The DORA Enforcement Outlook for 2026: From Grace Period to Interventionist Supervision
The Grace Period Ends
For the financial sector, 2025 had a rhythm: compliance teams worked against DORA deadlines while enforcement remained theoretical. No supervisor imposed a public DORA penalty. No institution was named for non-compliance. No CTPP received a formal recommendation. The first year of DORA's application functioned as an implicit grace period — time for the industry to build capabilities and for supervisors to build the infrastructure to oversee them.
That grace period is ending. The convergence of several developments — completed data collection, operational examination frameworks, staffed supervisory teams, and published guidance — signals that 2026 will be qualitatively different from 2025. Supervisors across the EU are transitioning from a posture of "observation and capacity-building" to what multiple regulatory communications describe as "interventionist supervision."
The shift is not punitive for its own sake. Supervisors recognize that DORA's effectiveness depends on credible enforcement. A regulation that exists only on paper does not change institutional behavior. The first enforcement actions — whenever they arrive — will establish the tone, scope, and severity that defines the enforcement regime for years to come.
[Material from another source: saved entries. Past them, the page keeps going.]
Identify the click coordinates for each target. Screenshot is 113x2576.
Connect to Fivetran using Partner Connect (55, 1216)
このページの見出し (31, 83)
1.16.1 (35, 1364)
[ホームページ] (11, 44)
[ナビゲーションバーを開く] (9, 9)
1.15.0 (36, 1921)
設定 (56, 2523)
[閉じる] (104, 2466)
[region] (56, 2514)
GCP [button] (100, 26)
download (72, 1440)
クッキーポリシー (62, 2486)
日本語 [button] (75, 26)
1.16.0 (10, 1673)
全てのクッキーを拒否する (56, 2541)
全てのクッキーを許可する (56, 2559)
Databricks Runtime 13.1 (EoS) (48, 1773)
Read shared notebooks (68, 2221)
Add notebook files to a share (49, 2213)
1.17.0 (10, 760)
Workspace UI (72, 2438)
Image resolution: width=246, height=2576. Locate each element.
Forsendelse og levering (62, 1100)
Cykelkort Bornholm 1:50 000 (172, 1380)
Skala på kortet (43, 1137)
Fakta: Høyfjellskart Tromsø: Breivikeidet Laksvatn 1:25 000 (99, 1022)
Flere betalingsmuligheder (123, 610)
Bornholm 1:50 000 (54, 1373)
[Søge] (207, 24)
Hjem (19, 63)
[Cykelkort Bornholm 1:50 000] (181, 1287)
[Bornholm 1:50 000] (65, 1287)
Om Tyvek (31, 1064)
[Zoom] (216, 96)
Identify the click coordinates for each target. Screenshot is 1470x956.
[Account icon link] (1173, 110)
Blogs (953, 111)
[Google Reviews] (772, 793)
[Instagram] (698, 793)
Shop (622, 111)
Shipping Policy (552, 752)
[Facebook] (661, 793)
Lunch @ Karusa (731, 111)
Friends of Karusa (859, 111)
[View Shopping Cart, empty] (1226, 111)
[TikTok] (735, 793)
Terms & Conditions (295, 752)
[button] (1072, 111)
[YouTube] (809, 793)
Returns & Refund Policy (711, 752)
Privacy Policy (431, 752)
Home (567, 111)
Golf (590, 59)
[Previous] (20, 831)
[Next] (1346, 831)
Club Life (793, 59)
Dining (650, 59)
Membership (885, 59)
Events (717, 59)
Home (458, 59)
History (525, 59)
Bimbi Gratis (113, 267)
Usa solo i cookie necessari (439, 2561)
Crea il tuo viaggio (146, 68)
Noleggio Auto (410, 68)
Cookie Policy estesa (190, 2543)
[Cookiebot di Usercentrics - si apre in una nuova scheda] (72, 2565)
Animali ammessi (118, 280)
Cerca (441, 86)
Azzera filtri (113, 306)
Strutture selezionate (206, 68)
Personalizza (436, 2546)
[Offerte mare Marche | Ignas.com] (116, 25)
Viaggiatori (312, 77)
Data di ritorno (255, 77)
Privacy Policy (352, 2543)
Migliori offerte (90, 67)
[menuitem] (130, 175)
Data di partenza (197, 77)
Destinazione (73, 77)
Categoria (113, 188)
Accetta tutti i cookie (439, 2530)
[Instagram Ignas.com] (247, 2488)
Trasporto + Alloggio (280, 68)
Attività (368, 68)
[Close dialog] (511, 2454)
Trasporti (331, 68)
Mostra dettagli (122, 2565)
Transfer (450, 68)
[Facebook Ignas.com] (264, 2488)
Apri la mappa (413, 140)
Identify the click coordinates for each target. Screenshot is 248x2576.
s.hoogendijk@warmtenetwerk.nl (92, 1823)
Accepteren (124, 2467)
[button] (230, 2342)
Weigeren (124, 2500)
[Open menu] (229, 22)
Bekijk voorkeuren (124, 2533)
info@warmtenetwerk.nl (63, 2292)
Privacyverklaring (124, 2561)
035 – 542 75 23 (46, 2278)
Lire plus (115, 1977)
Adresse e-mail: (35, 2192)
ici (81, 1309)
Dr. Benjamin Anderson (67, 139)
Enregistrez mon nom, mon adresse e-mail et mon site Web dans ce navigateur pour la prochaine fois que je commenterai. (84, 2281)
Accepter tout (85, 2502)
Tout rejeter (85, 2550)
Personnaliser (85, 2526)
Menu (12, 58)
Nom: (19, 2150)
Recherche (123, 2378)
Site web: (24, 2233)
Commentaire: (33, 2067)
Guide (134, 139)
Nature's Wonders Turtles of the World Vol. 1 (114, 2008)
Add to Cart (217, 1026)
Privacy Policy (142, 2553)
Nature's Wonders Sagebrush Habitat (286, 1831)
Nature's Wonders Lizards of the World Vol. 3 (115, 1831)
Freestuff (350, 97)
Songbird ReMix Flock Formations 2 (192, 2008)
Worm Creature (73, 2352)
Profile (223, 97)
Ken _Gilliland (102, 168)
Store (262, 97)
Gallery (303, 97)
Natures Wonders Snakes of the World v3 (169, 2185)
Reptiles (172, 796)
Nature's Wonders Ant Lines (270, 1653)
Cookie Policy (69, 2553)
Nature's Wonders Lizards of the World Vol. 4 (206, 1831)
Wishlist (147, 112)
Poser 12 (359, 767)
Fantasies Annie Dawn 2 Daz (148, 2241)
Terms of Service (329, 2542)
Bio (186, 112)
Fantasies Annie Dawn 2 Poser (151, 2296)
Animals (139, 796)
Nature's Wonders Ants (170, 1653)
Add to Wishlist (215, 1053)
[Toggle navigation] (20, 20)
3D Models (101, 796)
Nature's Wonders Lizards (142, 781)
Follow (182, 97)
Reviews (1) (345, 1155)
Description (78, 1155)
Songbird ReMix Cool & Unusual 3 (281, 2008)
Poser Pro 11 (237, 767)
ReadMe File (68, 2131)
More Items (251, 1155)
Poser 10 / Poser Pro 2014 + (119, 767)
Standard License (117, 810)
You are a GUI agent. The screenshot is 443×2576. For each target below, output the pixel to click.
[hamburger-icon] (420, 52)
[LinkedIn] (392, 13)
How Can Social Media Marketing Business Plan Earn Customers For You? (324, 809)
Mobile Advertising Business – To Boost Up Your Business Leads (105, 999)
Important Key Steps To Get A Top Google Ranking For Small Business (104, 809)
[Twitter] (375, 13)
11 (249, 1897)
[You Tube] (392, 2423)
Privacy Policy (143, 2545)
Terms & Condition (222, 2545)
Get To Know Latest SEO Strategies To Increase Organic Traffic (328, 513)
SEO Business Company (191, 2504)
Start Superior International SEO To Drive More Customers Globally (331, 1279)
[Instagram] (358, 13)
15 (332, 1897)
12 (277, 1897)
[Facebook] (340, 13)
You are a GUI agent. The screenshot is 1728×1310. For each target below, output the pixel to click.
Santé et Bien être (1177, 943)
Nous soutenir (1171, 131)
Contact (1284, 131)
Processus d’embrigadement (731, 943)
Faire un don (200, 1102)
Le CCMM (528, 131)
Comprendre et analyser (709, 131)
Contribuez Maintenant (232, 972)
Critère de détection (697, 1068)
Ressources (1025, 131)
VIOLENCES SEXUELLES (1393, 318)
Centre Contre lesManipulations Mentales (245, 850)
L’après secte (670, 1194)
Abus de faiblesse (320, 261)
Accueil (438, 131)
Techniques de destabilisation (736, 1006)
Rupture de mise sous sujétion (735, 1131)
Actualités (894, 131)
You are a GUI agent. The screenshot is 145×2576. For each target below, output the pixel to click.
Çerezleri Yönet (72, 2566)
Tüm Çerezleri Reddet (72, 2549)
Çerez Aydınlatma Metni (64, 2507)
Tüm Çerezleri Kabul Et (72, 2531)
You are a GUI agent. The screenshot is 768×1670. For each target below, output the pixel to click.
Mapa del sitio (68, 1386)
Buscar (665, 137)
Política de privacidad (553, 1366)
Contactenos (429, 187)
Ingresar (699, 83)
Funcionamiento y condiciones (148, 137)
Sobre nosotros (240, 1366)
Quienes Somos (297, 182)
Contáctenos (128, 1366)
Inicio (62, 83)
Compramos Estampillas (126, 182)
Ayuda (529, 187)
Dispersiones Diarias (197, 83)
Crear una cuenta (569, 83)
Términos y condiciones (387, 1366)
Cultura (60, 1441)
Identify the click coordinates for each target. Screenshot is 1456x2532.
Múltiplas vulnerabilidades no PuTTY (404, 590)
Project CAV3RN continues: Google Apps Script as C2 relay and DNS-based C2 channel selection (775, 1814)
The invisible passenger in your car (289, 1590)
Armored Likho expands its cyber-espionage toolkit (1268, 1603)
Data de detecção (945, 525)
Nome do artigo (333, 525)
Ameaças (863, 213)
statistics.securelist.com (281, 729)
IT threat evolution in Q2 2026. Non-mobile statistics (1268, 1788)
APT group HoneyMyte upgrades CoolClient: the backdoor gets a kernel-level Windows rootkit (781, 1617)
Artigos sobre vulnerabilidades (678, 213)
The Enforcement Infrastructure Is Ready
Data Availability
The Register of Information submissions (April 2025) gave supervisors their first comprehensive view of the financial sector's ICT dependency landscape. This data — covering third-party relationships, criticality classifications, sub-outsourcing chains, and contractual arrangements — provides the raw material for risk-based supervisory prioritization.
Supervisors can now identify: which institutions have the highest concentration risk, which providers support the most critical functions, which contracts lack Art. 30 mandatory provisions, and which institutions submitted incomplete or inconsistent data. The Register is not just a compliance deliverable — it is a supervisory intelligence tool.
Examination Frameworks
The ESAs' July 2025 oversight guide and Delegated Regulation 2025/420 established the practical frameworks for conducting examinations. JET composition rules, information request protocols, on-site inspection procedures, and finding severity classifications are all defined. The infrastructure exists; what remains is to deploy it.
Staffed Teams
NCAs across the EU have recruited and trained DORA-specific supervisory teams during 2025:
| NCA | DORA team readiness | Published guidance | Examination activity (2025) |
|---|---|---|---|
| CBI (Ireland) | Dedicated team established | Sector-specific letters | Thematic reviews initiated |
| AMF (France) | Team operational | Market infrastructure guidance | Bilateral discussions |
| BaFin (Germany) | Full team, detailed mandate | August 2025 comprehensive guidance | Desk-based reviews |
| Consob/BdI (Italy) | Coordinated approach | Incident reporting focus | Thematic inquiries |
| CSSF (Luxembourg) | Team operational | Fund sector proportionality guidance | Bilateral engagement |
| DNB (Netherlands) | Integrated into existing teams | Breach-type differentiation | Initial assessments |
| CNMV (Spain) | Team building | Limited public guidance | Early-stage engagement |
Supervisory Intelligence
Beyond Register data, supervisors have accumulated 11 months of supervisory intelligence: thematic review findings, bilateral discussion insights, incident reporting patterns, and cross-border information from ESA coordination. This intelligence informs prioritization — supervisors know where the gaps are.
The Enforcement Trajectory: A Phased Approach
Figure 1: DORA enforcement trajectory showing escalation from remediation demands to financial penalties. The CTPP enforcement track operates on a separate, slower timeline.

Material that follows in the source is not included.